Bunia, 14 Mai 2026- Les autorités provinciales et le Fonds National de Promotion et de Service Social (FNPSS) veulent accélérer les mécanismes de relèvement communautaire dans une province encore fragilisée par les violences armées.
Réunis le mercredi 13 mai 2026 en ville Bunia chef-lieu de l’Ituri autour d’une session d’évaluation du plan social provincial, responsables publics, acteurs miniers et partenaires sociaux ont insisté sur la nécessité de renforcer les actions de réinsertion en faveur des populations affectées par l’insécurité.
Au cœur des échanges : l’état d’avancement du programme social élaboré dans le cadre du partenariat conclu entre le gouvernement provincial de l’Ituri et le FNPSS. Plus de deux ans après l’adoption de la feuille de route du comité provincial de suivi, les autorités affirment vouloir passer à une phase plus opérationnelle.
Le gouverneur militaire de l’Ituri, le Lieutenant-Général Johnny Luboya N’kashama, a rappelé que cette initiative découle du protocole signé en avril 2021 avec le FNPSS. Selon lui, le plan social provincial constitue un levier important pour soutenir les communautés touchées par les conflits et favoriser leur stabilité économique.

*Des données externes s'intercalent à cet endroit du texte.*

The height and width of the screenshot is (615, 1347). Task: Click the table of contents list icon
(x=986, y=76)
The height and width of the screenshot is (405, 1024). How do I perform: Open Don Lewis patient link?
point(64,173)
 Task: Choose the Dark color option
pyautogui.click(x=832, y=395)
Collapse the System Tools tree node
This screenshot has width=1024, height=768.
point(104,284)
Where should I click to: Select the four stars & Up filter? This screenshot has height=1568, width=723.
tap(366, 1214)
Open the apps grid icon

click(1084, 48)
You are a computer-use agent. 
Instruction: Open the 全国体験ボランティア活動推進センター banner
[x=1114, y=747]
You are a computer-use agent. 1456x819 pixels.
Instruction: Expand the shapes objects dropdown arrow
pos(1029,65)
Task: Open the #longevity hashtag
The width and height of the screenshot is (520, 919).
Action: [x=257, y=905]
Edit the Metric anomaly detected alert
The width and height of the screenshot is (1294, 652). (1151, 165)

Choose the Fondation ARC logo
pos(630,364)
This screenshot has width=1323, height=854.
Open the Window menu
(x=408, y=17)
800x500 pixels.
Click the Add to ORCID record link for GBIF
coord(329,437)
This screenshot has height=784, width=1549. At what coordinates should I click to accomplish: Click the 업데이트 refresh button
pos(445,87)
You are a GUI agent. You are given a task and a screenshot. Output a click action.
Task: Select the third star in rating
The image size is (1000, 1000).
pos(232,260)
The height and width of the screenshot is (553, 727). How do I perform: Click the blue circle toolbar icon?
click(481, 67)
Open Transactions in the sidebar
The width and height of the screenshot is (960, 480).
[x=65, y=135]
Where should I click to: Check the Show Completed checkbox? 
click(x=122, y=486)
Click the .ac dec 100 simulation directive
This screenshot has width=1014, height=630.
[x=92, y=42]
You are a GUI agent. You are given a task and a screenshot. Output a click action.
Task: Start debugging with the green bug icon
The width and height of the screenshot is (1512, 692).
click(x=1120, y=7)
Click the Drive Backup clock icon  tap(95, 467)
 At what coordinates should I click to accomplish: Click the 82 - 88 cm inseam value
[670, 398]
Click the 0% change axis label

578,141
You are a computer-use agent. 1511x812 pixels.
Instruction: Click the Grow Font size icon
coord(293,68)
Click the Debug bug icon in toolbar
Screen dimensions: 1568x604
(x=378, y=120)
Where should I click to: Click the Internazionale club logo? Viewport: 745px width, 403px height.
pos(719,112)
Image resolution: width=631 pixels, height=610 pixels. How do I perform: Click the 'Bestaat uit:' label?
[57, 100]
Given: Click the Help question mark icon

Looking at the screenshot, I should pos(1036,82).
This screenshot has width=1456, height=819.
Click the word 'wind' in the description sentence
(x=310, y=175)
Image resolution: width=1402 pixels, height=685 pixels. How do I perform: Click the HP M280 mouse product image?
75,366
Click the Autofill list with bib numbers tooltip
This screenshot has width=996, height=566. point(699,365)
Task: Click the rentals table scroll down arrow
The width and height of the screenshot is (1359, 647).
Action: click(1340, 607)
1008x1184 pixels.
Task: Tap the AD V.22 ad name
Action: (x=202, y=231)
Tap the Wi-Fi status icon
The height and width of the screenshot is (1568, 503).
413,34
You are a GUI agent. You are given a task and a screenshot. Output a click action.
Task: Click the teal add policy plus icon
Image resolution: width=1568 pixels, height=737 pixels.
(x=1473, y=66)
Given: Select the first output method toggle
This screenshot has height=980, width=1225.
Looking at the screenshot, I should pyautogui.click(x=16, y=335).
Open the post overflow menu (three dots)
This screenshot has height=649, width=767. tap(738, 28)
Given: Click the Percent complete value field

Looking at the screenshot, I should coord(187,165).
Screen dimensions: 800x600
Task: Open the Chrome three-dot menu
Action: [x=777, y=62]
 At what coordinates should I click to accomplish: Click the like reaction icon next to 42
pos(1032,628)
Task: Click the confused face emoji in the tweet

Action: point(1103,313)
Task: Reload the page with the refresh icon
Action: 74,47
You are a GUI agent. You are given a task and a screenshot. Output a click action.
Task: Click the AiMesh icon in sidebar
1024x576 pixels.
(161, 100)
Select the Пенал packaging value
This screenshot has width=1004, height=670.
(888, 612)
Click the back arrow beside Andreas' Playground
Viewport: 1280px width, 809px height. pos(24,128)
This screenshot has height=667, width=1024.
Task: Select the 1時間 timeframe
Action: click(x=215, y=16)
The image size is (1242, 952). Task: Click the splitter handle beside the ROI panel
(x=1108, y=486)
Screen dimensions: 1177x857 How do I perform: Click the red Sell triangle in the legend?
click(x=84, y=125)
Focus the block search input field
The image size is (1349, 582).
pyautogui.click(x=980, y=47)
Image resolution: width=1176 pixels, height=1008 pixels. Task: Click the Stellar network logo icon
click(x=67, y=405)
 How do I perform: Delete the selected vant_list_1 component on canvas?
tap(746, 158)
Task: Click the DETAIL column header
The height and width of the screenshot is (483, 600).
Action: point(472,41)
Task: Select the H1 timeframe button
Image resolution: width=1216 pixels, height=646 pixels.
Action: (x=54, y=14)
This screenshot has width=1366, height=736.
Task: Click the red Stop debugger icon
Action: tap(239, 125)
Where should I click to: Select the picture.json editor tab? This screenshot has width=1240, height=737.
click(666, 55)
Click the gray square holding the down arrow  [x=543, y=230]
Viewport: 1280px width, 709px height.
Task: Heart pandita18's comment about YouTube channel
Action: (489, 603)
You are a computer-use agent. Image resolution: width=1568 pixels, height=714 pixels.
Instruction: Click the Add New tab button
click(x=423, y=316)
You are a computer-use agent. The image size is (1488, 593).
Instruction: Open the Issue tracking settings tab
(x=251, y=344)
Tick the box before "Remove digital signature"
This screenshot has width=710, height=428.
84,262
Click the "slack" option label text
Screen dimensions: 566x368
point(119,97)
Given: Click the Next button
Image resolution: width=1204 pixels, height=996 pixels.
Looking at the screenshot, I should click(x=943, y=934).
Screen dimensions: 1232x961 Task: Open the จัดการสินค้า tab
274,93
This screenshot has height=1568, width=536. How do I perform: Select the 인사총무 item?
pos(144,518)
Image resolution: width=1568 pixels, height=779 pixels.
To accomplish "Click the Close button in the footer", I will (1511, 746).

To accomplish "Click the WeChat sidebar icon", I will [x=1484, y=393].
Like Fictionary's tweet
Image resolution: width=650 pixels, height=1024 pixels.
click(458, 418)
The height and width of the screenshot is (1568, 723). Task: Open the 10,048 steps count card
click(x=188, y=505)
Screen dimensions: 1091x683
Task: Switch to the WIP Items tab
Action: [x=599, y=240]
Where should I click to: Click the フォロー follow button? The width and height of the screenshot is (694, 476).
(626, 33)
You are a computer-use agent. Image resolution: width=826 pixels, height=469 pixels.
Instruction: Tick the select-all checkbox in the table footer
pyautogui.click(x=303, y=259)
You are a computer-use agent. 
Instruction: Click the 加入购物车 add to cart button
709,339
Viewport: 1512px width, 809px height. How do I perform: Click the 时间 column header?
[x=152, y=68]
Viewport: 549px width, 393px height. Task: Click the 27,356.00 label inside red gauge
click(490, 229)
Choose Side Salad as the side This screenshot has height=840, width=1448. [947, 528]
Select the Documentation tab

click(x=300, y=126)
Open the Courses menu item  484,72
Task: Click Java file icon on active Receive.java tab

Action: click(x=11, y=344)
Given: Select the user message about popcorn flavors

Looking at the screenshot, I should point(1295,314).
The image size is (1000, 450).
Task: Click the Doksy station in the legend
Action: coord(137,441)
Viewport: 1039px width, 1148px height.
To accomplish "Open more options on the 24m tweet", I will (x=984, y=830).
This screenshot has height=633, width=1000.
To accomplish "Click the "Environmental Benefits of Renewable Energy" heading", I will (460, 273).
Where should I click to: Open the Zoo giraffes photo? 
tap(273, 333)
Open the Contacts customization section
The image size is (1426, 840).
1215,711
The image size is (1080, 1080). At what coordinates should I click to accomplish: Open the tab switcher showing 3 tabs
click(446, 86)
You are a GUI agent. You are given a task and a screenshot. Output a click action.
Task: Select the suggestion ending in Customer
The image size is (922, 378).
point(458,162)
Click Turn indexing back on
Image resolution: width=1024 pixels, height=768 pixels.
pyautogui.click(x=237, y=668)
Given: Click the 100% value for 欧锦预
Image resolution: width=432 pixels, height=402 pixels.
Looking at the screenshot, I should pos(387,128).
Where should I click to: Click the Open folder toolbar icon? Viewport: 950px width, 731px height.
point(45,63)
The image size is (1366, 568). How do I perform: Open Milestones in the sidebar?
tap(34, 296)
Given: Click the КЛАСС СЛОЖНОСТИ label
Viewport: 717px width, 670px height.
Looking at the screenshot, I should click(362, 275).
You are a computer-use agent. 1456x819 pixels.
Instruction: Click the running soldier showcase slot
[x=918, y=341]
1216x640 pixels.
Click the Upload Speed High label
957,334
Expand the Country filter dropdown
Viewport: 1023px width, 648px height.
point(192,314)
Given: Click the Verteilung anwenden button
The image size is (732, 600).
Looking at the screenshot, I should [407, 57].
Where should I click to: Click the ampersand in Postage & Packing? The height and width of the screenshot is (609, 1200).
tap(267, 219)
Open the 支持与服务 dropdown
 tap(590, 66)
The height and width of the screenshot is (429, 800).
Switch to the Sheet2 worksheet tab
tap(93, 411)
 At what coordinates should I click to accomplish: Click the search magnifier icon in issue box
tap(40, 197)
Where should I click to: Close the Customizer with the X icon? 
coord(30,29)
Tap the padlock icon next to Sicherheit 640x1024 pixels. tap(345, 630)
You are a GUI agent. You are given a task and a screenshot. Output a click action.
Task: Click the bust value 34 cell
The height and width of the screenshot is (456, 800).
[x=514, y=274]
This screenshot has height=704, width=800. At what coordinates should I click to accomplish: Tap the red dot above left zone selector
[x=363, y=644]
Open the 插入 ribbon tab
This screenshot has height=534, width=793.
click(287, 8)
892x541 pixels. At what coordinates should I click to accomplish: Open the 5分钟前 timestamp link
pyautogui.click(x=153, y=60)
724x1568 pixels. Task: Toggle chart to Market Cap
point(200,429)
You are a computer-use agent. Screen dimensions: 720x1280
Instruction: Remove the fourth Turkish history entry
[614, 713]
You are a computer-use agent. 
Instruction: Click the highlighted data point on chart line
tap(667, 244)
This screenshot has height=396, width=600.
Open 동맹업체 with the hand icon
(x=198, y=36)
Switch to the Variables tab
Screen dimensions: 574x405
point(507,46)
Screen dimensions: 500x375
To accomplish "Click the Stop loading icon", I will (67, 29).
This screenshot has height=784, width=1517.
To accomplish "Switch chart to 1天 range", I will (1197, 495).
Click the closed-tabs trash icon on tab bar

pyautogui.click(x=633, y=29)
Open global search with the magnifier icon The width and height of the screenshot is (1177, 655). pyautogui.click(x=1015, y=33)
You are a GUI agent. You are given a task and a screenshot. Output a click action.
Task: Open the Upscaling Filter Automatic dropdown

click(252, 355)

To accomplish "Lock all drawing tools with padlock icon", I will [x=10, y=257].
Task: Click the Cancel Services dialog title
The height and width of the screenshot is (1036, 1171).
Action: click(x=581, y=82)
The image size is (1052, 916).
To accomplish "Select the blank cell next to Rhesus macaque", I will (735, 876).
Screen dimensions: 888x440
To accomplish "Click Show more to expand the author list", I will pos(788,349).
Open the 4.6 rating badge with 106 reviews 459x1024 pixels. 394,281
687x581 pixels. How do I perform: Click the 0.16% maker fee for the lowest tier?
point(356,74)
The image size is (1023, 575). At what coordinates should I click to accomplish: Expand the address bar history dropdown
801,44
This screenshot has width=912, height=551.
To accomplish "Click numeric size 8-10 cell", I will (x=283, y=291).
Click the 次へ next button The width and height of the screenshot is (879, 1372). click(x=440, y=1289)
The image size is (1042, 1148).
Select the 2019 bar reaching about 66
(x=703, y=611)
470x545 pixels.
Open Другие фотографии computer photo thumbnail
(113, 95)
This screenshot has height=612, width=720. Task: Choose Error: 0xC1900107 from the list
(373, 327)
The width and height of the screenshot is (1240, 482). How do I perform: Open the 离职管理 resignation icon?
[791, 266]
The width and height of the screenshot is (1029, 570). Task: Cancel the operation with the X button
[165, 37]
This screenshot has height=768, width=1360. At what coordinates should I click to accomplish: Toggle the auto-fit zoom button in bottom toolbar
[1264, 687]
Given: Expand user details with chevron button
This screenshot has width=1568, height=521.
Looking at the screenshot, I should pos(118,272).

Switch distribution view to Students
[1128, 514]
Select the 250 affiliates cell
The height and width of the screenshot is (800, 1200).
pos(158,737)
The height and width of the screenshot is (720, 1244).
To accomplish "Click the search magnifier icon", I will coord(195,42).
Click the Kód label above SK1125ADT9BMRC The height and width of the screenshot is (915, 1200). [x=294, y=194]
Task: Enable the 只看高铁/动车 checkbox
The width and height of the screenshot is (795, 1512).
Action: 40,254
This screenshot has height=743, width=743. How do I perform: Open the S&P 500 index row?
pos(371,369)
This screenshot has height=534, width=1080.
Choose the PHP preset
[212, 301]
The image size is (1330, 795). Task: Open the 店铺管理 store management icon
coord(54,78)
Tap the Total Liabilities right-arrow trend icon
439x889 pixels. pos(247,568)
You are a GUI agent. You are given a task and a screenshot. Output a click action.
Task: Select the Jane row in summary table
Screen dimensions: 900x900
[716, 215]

Les responsables provinciaux mettent notamment en avant les actions déjà engagées sur le terrain, parmi lesquelles l’installation des structures techniques de suivi et plusieurs missions de sensibilisation organisées dans certaines zones de la province.
Le programme cible particulièrement les personnes vulnérables, les déplacés internes ainsi que les anciens combattants engagés dans le processus de paix. Les autorités espèrent que l’accès à des activités génératrices de revenus, à la formation professionnelle et à l’accompagnement social permettra de limiter l’enrôlement des jeunes dans les groupes armés.
Pour l’Administrateur directeur général du FNPSS, Alice Mirimo Kabetsi, cette rencontre d’évaluation permet surtout de mesurer les premiers résultats obtenus depuis le lancement du programme. Elle indique que plusieurs initiatives sociales ont déjà été amorcées avec l’appui de coopératives minières et d’autres partenaires locaux dans des entités repassées sous contrôle des autorités.
La responsable du FNPSS annonce par ailleurs une nouvelle étape du programme attendue à la fin du mois de juin. Celle-ci devrait se concentrer sur les zones les plus affectées par les conflits afin d’identifier, avec les communautés locales, les priorités sociales et économiques à prendre en charge.
À travers cette démarche, les organisateurs souhaitent mobiliser davantage les partenaires publics et privés autour d’un plan présenté comme un outil de consolidation de la paix et d’amélioration des conditions de vie en Ituri.